(Information)
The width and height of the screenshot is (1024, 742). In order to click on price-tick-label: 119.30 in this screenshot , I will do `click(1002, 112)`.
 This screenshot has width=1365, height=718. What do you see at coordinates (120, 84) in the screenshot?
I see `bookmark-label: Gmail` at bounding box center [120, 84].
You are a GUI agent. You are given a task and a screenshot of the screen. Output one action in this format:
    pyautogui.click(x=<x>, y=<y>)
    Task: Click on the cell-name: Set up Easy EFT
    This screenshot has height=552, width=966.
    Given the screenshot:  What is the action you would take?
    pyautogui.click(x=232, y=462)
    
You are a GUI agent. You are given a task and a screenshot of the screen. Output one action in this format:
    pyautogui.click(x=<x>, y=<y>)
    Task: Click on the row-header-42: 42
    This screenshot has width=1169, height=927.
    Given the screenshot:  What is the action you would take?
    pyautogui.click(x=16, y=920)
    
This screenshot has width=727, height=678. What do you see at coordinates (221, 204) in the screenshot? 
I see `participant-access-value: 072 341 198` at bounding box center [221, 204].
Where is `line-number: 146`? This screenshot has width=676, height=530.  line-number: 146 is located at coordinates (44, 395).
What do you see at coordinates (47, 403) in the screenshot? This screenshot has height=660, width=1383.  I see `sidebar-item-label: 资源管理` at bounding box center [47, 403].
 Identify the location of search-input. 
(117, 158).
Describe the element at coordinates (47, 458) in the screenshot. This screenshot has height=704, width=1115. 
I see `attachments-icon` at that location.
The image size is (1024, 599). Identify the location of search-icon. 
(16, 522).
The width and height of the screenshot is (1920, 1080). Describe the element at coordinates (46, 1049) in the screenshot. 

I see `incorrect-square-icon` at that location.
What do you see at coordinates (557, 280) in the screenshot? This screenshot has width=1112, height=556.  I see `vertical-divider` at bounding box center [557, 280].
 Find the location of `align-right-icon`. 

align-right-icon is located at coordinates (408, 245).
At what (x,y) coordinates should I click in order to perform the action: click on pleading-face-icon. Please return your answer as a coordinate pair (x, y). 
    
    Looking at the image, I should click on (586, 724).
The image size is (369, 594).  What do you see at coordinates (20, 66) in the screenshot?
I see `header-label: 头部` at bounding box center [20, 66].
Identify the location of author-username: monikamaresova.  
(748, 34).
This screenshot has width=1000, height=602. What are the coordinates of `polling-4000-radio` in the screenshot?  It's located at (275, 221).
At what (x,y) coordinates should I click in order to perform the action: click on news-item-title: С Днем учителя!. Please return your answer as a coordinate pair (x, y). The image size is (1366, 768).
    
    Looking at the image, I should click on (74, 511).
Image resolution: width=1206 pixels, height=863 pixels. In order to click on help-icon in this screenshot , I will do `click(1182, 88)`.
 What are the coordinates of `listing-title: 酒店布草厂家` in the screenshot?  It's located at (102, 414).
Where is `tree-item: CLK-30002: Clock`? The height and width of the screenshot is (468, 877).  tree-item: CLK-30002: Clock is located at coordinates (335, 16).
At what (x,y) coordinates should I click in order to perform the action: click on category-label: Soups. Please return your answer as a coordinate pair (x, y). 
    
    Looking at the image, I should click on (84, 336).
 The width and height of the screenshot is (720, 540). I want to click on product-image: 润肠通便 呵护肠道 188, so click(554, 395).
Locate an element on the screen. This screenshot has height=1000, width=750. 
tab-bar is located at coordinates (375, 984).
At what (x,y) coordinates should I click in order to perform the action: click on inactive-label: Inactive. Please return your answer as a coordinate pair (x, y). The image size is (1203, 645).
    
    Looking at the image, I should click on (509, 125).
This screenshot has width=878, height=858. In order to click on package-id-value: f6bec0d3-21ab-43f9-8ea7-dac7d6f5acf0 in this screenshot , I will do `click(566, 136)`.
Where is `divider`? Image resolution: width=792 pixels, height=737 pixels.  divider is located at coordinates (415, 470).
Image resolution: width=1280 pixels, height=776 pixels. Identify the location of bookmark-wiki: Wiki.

(Exercise goal)
Convert the entries above into a JSON list of strings, one string per line, with blank lines left out.

(Answer box)
[
  "The width and height of the screenshot is (1024, 742). In order to click on price-tick-label: 119.30 in this screenshot , I will do `click(1002, 112)`.",
  " This screenshot has width=1365, height=718. What do you see at coordinates (120, 84) in the screenshot?",
  "I see `bookmark-label: Gmail` at bounding box center [120, 84].",
  "You are a GUI agent. You are given a task and a screenshot of the screen. Output one action in this format:",
  "    pyautogui.click(x=<x>, y=<y>)",
  "    Task: Click on the cell-name: Set up Easy EFT",
  "    This screenshot has height=552, width=966.",
  "    Given the screenshot:  What is the action you would take?",
  "    pyautogui.click(x=232, y=462)",
  "You are a GUI agent. You are given a task and a screenshot of the screen. Output one action in this format:",
  "    pyautogui.click(x=<x>, y=<y>)",
  "    Task: Click on the row-header-42: 42",
  "    This screenshot has width=1169, height=927.",
  "    Given the screenshot:  What is the action you would take?",
  "    pyautogui.click(x=16, y=920)",
  "This screenshot has width=727, height=678. What do you see at coordinates (221, 204) in the screenshot? ",
  "I see `participant-access-value: 072 341 198` at bounding box center [221, 204].",
  "Where is `line-number: 146`? This screenshot has width=676, height=530.  line-number: 146 is located at coordinates (44, 395).",
  "What do you see at coordinates (47, 403) in the screenshot? This screenshot has height=660, width=1383.  I see `sidebar-item-label: 资源管理` at bounding box center [47, 403].",
  " Identify the location of search-input. ",
  "(117, 158).",
  "Describe the element at coordinates (47, 458) in the screenshot. This screenshot has height=704, width=1115. ",
  "I see `attachments-icon` at that location.",
  "The image size is (1024, 599). Identify the location of search-icon. ",
  "(16, 522).",
  "The width and height of the screenshot is (1920, 1080). Describe the element at coordinates (46, 1049) in the screenshot. ",
  "I see `incorrect-square-icon` at that location.",
  "What do you see at coordinates (557, 280) in the screenshot? This screenshot has width=1112, height=556.  I see `vertical-divider` at bounding box center [557, 280].",
  " Find the location of `align-right-icon`. ",
  "align-right-icon is located at coordinates (408, 245).",
  "At what (x,y) coordinates should I click in order to perform the action: click on pleading-face-icon. Please return your answer as a coordinate pair (x, y). ",
  "    Looking at the image, I should click on (586, 724).",
  "The image size is (369, 594).  What do you see at coordinates (20, 66) in the screenshot?",
  "I see `header-label: 头部` at bounding box center [20, 66].",
  "Identify the location of author-username: monikamaresova.  ",
  "(748, 34).",
  "This screenshot has width=1000, height=602. What are the coordinates of `polling-4000-radio` in the screenshot?  It's located at (275, 221).",
  "At what (x,y) coordinates should I click in order to perform the action: click on news-item-title: С Днем учителя!. Please return your answer as a coordinate pair (x, y). The image size is (1366, 768).",
  "    Looking at the image, I should click on (74, 511).",
  "Image resolution: width=1206 pixels, height=863 pixels. In order to click on help-icon in this screenshot , I will do `click(1182, 88)`.",
  " What are the coordinates of `listing-title: 酒店布草厂家` in the screenshot?  It's located at (102, 414).",
  "Where is `tree-item: CLK-30002: Clock`? The height and width of the screenshot is (468, 877).  tree-item: CLK-30002: Clock is located at coordinates (335, 16).",
  "At what (x,y) coordinates should I click in order to perform the action: click on category-label: Soups. Please return your answer as a coordinate pair (x, y). ",
  "    Looking at the image, I should click on (84, 336).",
  " The width and height of the screenshot is (720, 540). I want to click on product-image: 润肠通便 呵护肠道 188, so click(554, 395).",
  "Locate an element on the screen. This screenshot has height=1000, width=750. ",
  "tab-bar is located at coordinates (375, 984).",
  "At what (x,y) coordinates should I click in order to perform the action: click on inactive-label: Inactive. Please return your answer as a coordinate pair (x, y). The image size is (1203, 645).",
  "    Looking at the image, I should click on (509, 125).",
  "This screenshot has width=878, height=858. In order to click on package-id-value: f6bec0d3-21ab-43f9-8ea7-dac7d6f5acf0 in this screenshot , I will do `click(566, 136)`.",
  "Where is `divider`? Image resolution: width=792 pixels, height=737 pixels.  divider is located at coordinates (415, 470).",
  "Image resolution: width=1280 pixels, height=776 pixels. Identify the location of bookmark-wiki: Wiki."
]